*CHALLENGE*
Locate each line in the listing below that contains the word "accomplish", with case counting, and copy those lines.

A run of records
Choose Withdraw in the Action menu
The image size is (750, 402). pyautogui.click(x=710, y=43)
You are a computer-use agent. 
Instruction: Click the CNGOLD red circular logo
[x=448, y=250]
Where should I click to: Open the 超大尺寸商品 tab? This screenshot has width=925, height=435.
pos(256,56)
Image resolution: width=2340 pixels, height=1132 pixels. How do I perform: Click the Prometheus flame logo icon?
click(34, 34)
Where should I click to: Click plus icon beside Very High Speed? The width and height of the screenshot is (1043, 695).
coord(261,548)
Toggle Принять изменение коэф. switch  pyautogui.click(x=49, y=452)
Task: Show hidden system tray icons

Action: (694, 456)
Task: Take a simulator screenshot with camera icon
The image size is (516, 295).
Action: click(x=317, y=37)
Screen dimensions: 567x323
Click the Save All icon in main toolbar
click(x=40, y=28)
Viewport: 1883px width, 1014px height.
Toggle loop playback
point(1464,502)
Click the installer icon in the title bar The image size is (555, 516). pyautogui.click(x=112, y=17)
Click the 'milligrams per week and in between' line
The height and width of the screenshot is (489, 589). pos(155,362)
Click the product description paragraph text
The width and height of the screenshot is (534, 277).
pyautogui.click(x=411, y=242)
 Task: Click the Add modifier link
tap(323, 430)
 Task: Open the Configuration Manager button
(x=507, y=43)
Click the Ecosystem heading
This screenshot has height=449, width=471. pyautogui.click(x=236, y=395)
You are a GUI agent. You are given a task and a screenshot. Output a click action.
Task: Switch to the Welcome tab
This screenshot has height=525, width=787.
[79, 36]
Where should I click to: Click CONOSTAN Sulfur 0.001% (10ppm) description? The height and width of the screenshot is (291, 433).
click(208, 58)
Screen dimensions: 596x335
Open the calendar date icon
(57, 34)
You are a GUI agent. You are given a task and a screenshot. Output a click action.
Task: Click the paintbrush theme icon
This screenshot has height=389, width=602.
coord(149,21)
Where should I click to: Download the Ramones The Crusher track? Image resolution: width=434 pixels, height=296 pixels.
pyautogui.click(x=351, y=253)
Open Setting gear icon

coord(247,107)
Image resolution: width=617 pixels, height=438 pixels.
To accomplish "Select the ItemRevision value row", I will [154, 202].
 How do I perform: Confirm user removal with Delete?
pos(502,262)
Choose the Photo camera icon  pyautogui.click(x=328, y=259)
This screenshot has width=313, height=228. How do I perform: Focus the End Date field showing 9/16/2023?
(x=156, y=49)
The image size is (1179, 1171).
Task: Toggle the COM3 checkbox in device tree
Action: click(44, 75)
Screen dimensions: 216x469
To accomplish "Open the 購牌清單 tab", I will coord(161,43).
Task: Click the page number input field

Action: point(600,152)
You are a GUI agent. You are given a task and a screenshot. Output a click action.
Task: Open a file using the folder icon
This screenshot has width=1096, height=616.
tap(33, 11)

*CORRECT OUTPUT*
To accomplish "Select the ItemRevision value row", I will [154, 202].
To accomplish "Open the 購牌清單 tab", I will coord(161,43).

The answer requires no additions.